Your invitation to join our blog conversation at GestaltPress!

GestaltPress is thrilled to announce our new website, GestaltPress.com. This is your invitation to join us in a special ongoing feature of the website, our blog conversation about issues and applications of our work and our lives— all from an evolving Gestalt point of view.

How the blog conversation will work:

Here’s how we picture it going (subject to change of course—this is a Gestalt experiment!). Each month (or so) the blog conversation will feature a different host, by invitation. The conversation will start, or restart, at that point with a new input from the guest host, and pick up from there with the contributions from you, the readers. The first three hosts will be the three principal editors at GP: Deborah Ullman, Robert Lee, and Gordon Wheeler. And from there— join us and be surprised!

Other website features:

While you’re visiting with us and conversing with our world-wide community of Gestalt-interested folks here and on our Facebook page, check out other features of our site as they unfold: the bookstore of course (where you can order our books at the best prices you’re likely to find in the world)— and the Library, where you’ll find ongoing and downloadable postings of articles or chapters you may have missed, or may have seen and would like to see again, for free! Plus, we’re developing a calendar feature where you’ll be able to see major Gestalt-related conferences and other gatherings in the world as much as two years ahead (so you can schedule your own course or meeting in relation to those large events, to avoid conflicts or even to capitalize on travel to your area) as well as request to submit your own event and have it posted on our site.

With the great gift of the web, Gestaltists (and the Gestalt-curious) around the world are no longer isolated in our local practice communities (where we may be the only “out” Gestaltist in town!)— or even in our local Gestalt communities, which are now automatically parts of a larger, vibrant and dynamic whole.

Again, we at GestatlPress— principal Editors, guest Editors, and also our ever-growing contributing authors, who now number well over 100— are thrilled to take this step into the lively ferment that is the worldwide Gestalt community today. Our community has so much to contribute to the even wider community of all our creative colleagues from every “school” and method around the globe, dedicated to making a progressive difference in our shared world of challenges and opportunities. it is our privilege to take this new step together, and continue to foster Gestalt voices and Gestalt evolution in these new ways.

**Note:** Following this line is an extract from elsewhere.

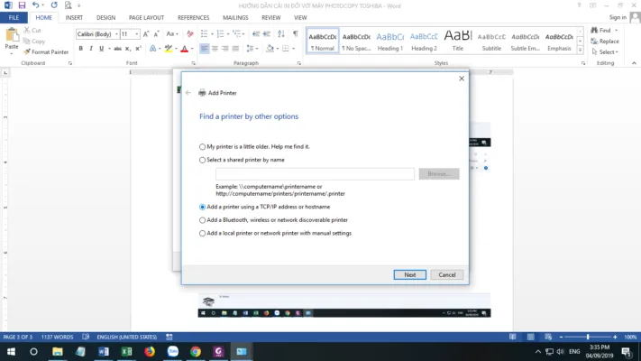Open Excel from the Windows taskbar
This screenshot has width=641, height=361.
pyautogui.click(x=126, y=351)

6 Responses to "Your invitation to join our blog conversation at GestaltPress!"

  1. Rich Hycner says:

    Looking forward to the dialogue.

  2. Elizabeth Denton says:

    I am a student. I want to ask some questions, particularly how I can match current ideas in psychotherapy with gestalt theory. For example I would like to ask where to connect in the Gestalt literature with the effect of intimate relationships on identity and sense of self. Can I do this sort of thing with this blog. Many thanks. Liz

  3. Ty Francis says:

    I look forward to reading views and exchanging perspectives

  4. Liz, I will have more to offer later and certainly hope we can wrestle with questions like yours on this blog. But to start with, the effect of intimate relationships on identity and sense of self is wonderfully explored both theoretically and experientially in Gordon Wheeler’s Beyond Individualism: toward a new understanding of Self, Relationship & Experience (2000) and comparative psychotherapy is explored a bit in several of our books — I’m thinking of Relational Approaches in Gestalt Therapy, eds Lynne Jacobs and Rich Hycner (2009). I’ll reflect further on a good referral for you in a follow-up. Hope this helps for now! Anyone else have a good recommendation?

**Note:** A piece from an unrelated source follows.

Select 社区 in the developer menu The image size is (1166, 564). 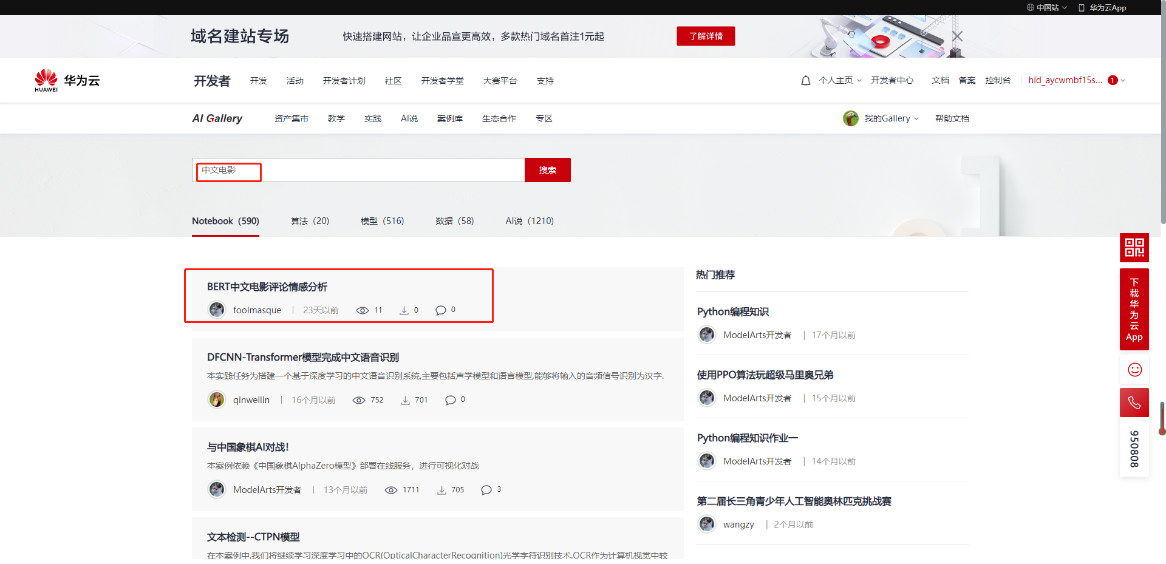point(393,80)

  5. Elizabeth Denton says:

    Many thanks Deb and Gordon. I will follow up the references, thanks so much for the pointers.

    If two people (or a group of people) affect one another’s physiology and psychology do we now exist as a property of the boundary rather than independent of it? Is our ability as a species to transcend the pull of the ‘other’ unique do you think? If so, what adaptive advantage does it hold? Why have we developed it? Where is it taking us?

    Also, whilst attachment theory is important, I’m persuaded a little bit, I think, that this fear based dynamic cannot be the foundation on which adult relations are formed. I like the idea that there needs to be a positive attraction in relationships, something that is touching our reward centre.

    Perhaps we currently sit astride the fear-based attachment dynamic, and a reward-based dynamic in relating to one another. And as our long-fought for individuality arises we look to both protect it and yet not move too far away from the ‘other/s’. Is this all about transition in human evolution I wonder?

  6. Joshua Kerrigan says:

    This is a great post, I think you should turn it into a 2 or 3 part series.